Met het voorstel om de beschermingsduur met twee jaar te verlengen hoopt de coalitie dat startende kopers een eerlijkere kans krijgen op de woningmarkt. Starters en gezinnen worden namelijk geconfronteerd met investeerders die huizen opkopen en vervolgens verhuren. De starters en gezinnen vissen soms achter het net bij het aankopen van een eigen woning, omdat zij moeten concurreren met beleggers. Deze hebben veelal diepere zakken en kunnen meer overbieden. Het opkopen voor verhuur drijft koopprijzen dus op. De beleggers delen de woningen vervolgens op in kleinere eenheden, die relatief duur verhuurd worden. Naast koopprijsopdrijvend, is koop voor verhuur dus ook huurprijsopdrijvend.
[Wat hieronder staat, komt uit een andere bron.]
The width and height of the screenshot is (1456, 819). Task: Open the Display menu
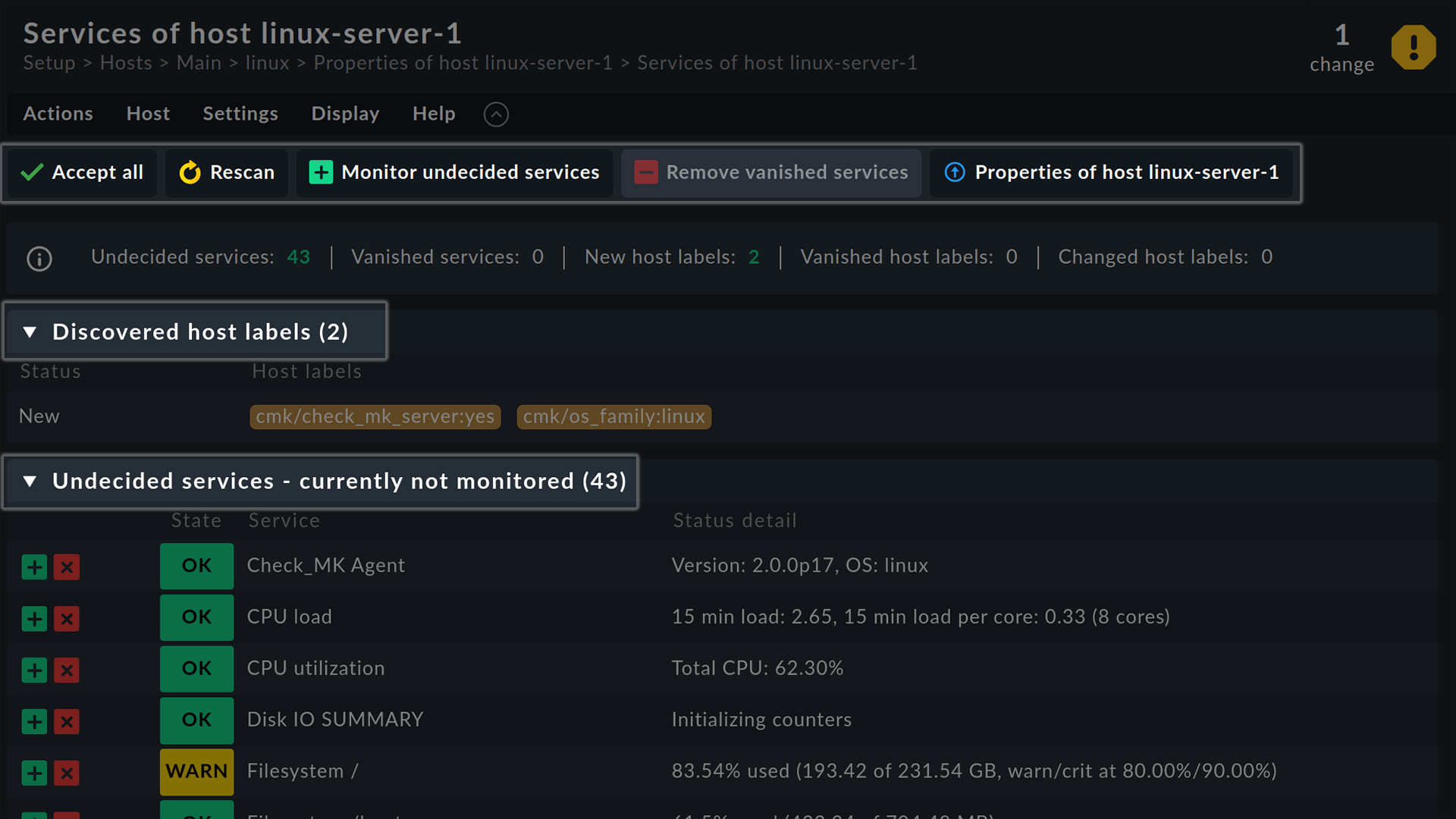[x=345, y=114]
Demissionair minister Kajsa Ollongren van Binnenlandse Zaken was al bezig met een voorstel voor opkoopbescherming van drie jaar. Maar de coalitie is bang dat de wetswijziging van Ollongren vertraging oploopt door de val van het kabinet. Daarom is ChristenUnie-Kamerlid Carla Dik-Faber met een vergelijkbaar voorstel gekomen om de beschermingswet aankoopbescherming te verhogen van drie naar vijf jaar. Met deze verhoging probeert de Kamer de grote steden tegemoet te komen. Ze vonden een termijn van drie jaar te kort om resultaat te boeken met de opkoopbescherming.
Stijgend aandeel particuliere woningverhuur
Het marktaandeel van particuliere woningverhuur bleef de afgelopen jaren groeien. Uit cijfers van het Kadaster blijkt dat in 2015 4,4 procent van de woningvoorraad in handen was van particuliere beleggers. Drie jaar later was dit gestegen naar zes procent. Landelijk wordt twintig procent van de woning aankopen gedaan door particuliere beleggers. In de grote steden is dit aandeel zelfs veertig procent.
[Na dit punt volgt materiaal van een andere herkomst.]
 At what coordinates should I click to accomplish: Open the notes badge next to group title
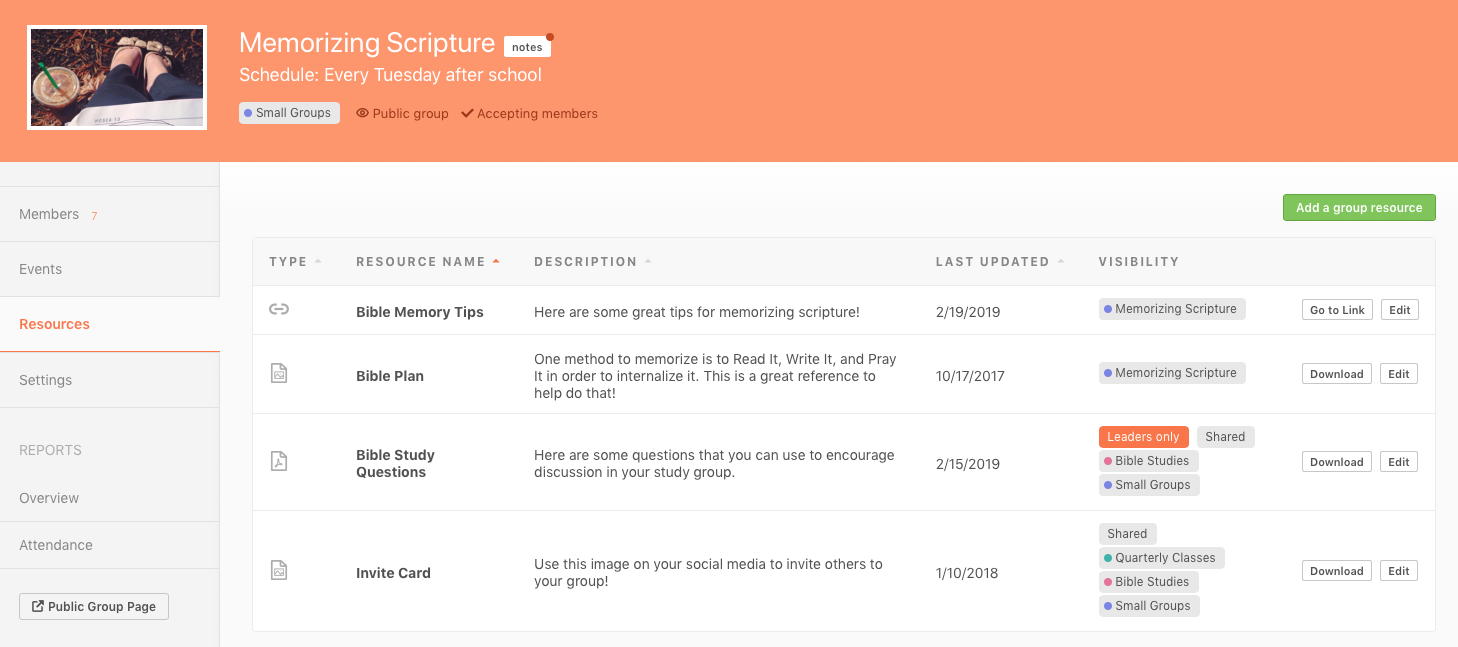coord(527,47)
Kamerleden zijn erg tevreden met de nieuwe wet. ‘Er is een groot tekort aan woningen en er moet flink worden bijgebouwd,’ stelt Dik-Faber. ‘Maar die woningen staan er nog niet. We kunnen daarom nú al maatregelen treffen om kopers een eerlijkere kans te geven. Met dit voorstel houden we grote beleggers tegen en geven we ruimte aan starters en gezinnen.’ Ook VVD'er Daniel Koerhuis denkt dat de opkoopbescherming starters helpt en ervoor zorgt dat huizen niet meer ‘voor hun neus weggekaapt worden door opkopers’.